------ EXTRACT ------

International Society for Industrial Ecology
- Formation: February 2001
- Type: Professional society
- Website: http://www.is4ie.org

= International Society for Industrial Ecology =

The International Society for Industrial Ecology (ISIE) is an international professional organization with the aim of promoting the development and application of industrial ecology. The ISIE supports the development and application of industrial ecology. It promotes the use of systems-based approaches to study the flows of materials and energy in society, with the aim of addressing sustainability challenges and supporting the transition toward a circular economy. The ISIE connects researchers, policymakers, engineers, and practitioners to facilitate the integration of environmental considerations into economic activities. Its mission includes advancing industrial ecology in areas such as research, education, public policy, and industrial practices.

==History==

The decision to found ISIE was made in January 2000 at the New York Academy of Sciences in a meeting devoted to industrial ecology attended by experts from diverse fields. The society formally opened its doors to membership in February 2001.

The origins of industrial ecology can be traced back to the late 18th century with early concerns about the relationship between population growth and resource limits, such as those expressed by Thomas Malthus. Over the following two centuries, influential concepts like the Tragedy of the Commons, Spaceship Earth, The Limits to Growth, and Sustainable Development shaped thinking on the environment and systems-level sustainability.

A significant milestone occurred in 1989 with the publication of an article by Robert Frosch and Nicholas E. Gallopoulos in Scientific American, titled "Strategies for Manufacturing". In the article, the authors proposed the idea of an "industrial ecosystem" where the use of materials and energy is optimized, waste and pollution are minimized, and all by-products have potential value. Their vision helped launch the field of industrial ecology and inspired a symposium by the U.S. National Academy of Sciences in the early 1990s that is often cited as a founding event for the discipline.

Around the same time, Thomas E. Graedel and Braden R. Allenby offered a widely used definition of industrial ecology, describing it as a systems-based approach to sustainability that seeks to optimize material and energy flows across the entire life cycle of products, from raw materials to disposal.

Throughout the 1990s, industrial ecology evolved through academic initiatives in Europe, North America, and Asia. The field's growing visibility was marked by Gordon Research Conferences and dedicated sessions at scientific meetings. In 1997, the Journal of Industrial Ecology was established, becoming a key academic outlet for the field. It is published by Yale University's Center for Industrial Ecology in collaboration with the Norwegian University of Science and Technology (NTNU) and Tsinghua University.

In 2003, NTNU launched the first doctoral program in industrial ecology, followed by a master's program in 2004. Leiden University and Delft University of Technology jointly began offering a master’s degree in industrial ecology in 2005. Today, industrial ecology is taught globally through dedicated degree programs or integrated into environmental engineering and interdisciplinary curricula.

------

EXERCISE DESCRIPTION: How would you sum up the article on the International Society for Industrial Ecology in two sentences?

------ RAW RECORDS ------

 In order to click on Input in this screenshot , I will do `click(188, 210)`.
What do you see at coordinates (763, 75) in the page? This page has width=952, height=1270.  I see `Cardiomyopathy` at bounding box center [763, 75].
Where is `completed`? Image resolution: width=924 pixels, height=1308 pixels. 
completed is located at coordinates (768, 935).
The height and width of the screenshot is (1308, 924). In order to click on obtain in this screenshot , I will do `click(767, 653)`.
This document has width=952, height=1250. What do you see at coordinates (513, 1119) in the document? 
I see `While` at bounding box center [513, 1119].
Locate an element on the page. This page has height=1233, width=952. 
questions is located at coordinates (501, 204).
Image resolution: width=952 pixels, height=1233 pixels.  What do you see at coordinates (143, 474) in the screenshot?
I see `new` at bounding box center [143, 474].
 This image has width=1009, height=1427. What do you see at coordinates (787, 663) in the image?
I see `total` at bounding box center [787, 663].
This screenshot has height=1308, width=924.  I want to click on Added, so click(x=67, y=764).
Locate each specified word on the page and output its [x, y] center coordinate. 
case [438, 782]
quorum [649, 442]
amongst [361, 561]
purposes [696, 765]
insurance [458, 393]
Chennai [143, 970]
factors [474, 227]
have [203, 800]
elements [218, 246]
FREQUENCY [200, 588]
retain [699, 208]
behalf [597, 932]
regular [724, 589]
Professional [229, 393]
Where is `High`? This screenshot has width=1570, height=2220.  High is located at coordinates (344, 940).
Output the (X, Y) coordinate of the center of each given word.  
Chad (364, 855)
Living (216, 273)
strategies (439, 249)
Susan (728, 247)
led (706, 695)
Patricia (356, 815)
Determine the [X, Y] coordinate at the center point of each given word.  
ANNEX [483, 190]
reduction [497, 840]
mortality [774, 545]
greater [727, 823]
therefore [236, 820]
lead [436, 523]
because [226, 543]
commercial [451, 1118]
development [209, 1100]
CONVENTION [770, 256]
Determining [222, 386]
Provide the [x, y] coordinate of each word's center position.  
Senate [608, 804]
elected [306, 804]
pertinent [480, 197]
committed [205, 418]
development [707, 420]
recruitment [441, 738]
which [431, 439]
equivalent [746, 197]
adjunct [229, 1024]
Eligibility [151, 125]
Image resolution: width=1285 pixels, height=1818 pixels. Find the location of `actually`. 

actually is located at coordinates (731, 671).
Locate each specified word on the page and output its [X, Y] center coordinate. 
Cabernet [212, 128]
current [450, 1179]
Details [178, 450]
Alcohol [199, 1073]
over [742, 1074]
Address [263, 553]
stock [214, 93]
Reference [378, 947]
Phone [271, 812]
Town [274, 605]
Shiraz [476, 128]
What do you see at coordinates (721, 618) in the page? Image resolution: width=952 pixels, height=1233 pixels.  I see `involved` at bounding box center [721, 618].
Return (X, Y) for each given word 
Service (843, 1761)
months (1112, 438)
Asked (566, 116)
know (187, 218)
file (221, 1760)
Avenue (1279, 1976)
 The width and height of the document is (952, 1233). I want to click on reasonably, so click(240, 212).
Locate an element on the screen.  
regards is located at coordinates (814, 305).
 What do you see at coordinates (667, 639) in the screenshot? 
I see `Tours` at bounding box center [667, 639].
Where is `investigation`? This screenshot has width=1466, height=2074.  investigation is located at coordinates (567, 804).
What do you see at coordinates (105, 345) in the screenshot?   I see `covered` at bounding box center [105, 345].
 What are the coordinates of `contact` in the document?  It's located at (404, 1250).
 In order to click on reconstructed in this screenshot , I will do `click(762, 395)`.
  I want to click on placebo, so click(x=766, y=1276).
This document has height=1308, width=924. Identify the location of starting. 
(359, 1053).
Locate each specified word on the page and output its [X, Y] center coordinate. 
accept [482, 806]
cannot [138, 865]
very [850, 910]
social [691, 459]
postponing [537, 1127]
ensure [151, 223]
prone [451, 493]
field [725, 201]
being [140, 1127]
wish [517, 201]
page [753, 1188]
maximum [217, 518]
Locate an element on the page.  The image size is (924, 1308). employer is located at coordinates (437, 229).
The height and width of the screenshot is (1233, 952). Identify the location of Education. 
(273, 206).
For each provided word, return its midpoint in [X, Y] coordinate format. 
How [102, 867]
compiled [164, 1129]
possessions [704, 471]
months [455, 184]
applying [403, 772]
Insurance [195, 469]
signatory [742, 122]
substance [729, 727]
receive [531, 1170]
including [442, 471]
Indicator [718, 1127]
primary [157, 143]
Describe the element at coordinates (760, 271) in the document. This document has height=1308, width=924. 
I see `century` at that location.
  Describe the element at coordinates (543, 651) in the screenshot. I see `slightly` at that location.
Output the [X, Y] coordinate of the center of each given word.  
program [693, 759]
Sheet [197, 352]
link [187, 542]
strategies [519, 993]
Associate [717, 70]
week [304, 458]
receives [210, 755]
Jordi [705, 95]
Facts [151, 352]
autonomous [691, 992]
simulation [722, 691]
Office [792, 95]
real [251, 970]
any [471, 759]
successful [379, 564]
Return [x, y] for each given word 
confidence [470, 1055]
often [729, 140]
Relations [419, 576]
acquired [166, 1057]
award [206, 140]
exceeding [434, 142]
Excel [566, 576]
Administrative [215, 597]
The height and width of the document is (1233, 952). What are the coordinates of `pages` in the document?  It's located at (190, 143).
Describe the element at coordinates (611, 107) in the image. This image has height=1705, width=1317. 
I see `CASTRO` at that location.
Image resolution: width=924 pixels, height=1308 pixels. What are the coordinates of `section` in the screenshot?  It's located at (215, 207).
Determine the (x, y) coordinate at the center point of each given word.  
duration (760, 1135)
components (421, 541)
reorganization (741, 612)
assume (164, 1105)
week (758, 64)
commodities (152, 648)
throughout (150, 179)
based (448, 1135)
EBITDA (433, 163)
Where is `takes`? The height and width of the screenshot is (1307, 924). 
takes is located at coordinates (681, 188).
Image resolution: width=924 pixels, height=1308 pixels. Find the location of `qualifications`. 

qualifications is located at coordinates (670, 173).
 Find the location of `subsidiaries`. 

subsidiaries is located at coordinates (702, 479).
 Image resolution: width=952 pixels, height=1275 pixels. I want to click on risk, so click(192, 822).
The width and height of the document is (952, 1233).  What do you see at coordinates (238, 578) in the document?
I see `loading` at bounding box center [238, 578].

------

WRITTEN REPLY: The International Society for Industrial Ecology is an international professional organization that promotes the development and application of industrial ecology, using systems-based study of material and energy flows in society to address sustainability challenges and support the transition toward a circular economy. The decision to found it was made in January 2000 at the New York Academy of Sciences, and it opened to membership in February 2001, while the field itself, which a 1989 Scientific American article by Robert Frosch and Nicholas E. Gallopoulos helped launch, is now taught globally.